The Obama administration has begun serious talks about how it can change compensation practices across the financial-services industry, including at companies that did not receive federal bailout money, according to people familiar with the matter.Yes, that's right campers, coming soon to a bank near you is wage and salary control, that 1930's and 1940's era bust of a program.
The initiative, which is in its early stages, is part of an ambitious and likely controversial effort to broadly address the way financial companies pay employees and executives, including an attempt to more closely align pay with long-term performance.
Administration and regulatory officials are looking at various options, including using the Federal Reserve's supervisory powers, the power of the Securities and Exchange Commission and moral suasion. Officials are also looking at what could be done legislatively.
Among ideas being discussed are Fed rules that would curb banks' ability to pay employees in a way that would threaten the "safety and soundness" of the bank -- such as paying loan officers for the volume of business they do, not the quality. The administration is also discussing issuing "best practices" to guide firms in structuring pay.

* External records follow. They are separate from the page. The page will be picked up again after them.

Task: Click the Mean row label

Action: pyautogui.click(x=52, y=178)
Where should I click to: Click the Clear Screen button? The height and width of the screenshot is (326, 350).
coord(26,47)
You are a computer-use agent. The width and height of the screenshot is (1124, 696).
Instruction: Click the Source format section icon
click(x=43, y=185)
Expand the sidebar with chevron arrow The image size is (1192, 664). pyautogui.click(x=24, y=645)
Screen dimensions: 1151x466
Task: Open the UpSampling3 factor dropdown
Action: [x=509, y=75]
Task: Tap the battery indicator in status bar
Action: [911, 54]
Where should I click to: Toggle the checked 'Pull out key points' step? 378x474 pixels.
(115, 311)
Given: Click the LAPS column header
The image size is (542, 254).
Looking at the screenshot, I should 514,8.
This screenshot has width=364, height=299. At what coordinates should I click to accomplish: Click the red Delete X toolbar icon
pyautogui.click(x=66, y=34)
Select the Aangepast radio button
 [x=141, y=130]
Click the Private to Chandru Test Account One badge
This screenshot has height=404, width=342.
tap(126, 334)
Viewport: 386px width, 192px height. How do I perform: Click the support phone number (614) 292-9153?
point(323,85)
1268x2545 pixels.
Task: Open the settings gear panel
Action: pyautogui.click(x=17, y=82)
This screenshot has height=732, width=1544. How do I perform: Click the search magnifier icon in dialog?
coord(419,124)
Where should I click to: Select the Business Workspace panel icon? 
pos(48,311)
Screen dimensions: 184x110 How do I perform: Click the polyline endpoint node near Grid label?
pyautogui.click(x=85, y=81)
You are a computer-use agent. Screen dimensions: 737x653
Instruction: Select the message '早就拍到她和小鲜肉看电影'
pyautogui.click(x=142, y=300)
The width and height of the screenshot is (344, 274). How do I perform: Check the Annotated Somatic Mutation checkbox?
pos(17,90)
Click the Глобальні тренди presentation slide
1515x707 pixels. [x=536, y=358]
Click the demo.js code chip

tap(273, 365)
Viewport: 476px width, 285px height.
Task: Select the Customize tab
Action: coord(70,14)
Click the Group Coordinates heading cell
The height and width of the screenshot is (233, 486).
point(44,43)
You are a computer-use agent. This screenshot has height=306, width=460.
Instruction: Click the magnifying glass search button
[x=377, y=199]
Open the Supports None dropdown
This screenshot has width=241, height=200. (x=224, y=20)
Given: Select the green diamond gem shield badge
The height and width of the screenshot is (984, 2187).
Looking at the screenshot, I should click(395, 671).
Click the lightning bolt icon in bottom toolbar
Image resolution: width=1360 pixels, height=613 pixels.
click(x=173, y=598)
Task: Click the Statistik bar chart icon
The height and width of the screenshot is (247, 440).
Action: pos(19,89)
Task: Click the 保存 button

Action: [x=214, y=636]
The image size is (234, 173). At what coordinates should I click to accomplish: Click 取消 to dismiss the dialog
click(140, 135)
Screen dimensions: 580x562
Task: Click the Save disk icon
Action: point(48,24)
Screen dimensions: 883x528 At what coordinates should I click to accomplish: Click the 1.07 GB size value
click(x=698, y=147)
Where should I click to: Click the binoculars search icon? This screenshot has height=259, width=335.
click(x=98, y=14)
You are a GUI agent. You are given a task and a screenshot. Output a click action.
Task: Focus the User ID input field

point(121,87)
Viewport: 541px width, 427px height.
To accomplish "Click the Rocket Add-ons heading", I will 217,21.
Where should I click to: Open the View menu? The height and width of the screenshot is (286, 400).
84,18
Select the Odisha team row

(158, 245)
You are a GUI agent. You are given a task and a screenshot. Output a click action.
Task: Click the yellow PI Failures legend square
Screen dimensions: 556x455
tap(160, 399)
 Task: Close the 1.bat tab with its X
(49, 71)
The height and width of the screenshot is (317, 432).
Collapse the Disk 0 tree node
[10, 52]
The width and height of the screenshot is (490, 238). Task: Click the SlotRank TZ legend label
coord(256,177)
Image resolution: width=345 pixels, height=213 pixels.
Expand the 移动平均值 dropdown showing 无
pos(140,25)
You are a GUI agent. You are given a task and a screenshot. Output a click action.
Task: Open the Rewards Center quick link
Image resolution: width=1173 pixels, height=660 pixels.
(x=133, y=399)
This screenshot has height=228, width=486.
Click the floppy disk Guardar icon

At the same time, House Financial Services Committee Chairman Barney Frank (D., Mass.) is working on legislation that could strengthen the government's ability both to monitor compensation and to curb incentives that threaten a company's viability or pose a systemic risk to the economy.
It is one thing to put strings on federal bailout money, but it is an entirely different thing to start telling private companies who have taken no federal money, how they can and cannot compensate their employees.